» Work to complete:
In the passage on natural language acquisition below, rewrite the part from "Except when the" to "relationship to phonemes)." with "agent" changed to "system".

» Document extract:
══════
2. NATURAL LANGUAGE ACQUISITION

Our approach to knowledge representation has its roots in non-axiomatic term logic. Since knowledge in our agent is established on the basis of its experience, truth cannot be absolute but is bound to only be established to a certain degree and within a certain time interval. In our approach the simplest term thus encodes an observation, and is called a fact (or a counter-fact indicating the absence of an observation). A fact carries a payload (the observed event), a likelihood value in [0, 1] indicating the degree to which the fact has been ascertained and a time interval in microseconds, the period within which the fact is believed to hold (or, in the case of a 'counter-fact', the period during which the payload has not been observed). Facts have a limited life span, corresponding to the upper bound of their time interval. Payloads are terms of various types, some of which are built in the AERA Executive, the most important of these being atomic state, composite state, prediction, goal, command, model, success/failure, and performance measurement. Additionally, any type can be defined by the programmer, and new types can be created by I/O devices at runtime.

Except when the agent is in initial stages of bootstrapping (which should only happen once for each new environment or domain), a lot of its knowledge will be composite, that is, relationships and combinations between small "atomic" knowledge "bricks". In the case of natural language, sentences are structured out of sequences of words, with fairly complex relationships and rules (generally called 'grammar'); words are constructed out of phonemes2 (and letters, which have a rather complex relationship to phonemes).
══════
» Given information:
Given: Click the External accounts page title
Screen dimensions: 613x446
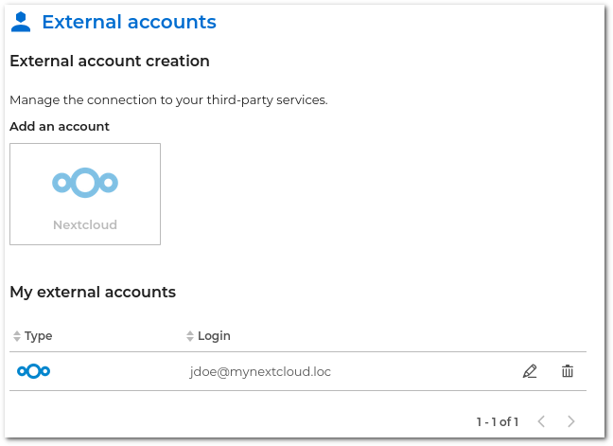Looking at the screenshot, I should click(129, 22).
══════
» Response to the exercise:
Except when the system is in initial stages of bootstrapping (which should only happen once for each new environment or domain), a lot of its knowledge will be composite, that is, relationships and combinations between small "atomic" knowledge "bricks". In the case of natural language, sentences are structured out of sequences of words, with fairly complex relationships and rules (generally called 'grammar'); words are constructed out of phonemes2 (and letters, which have a rather complex relationship to phonemes).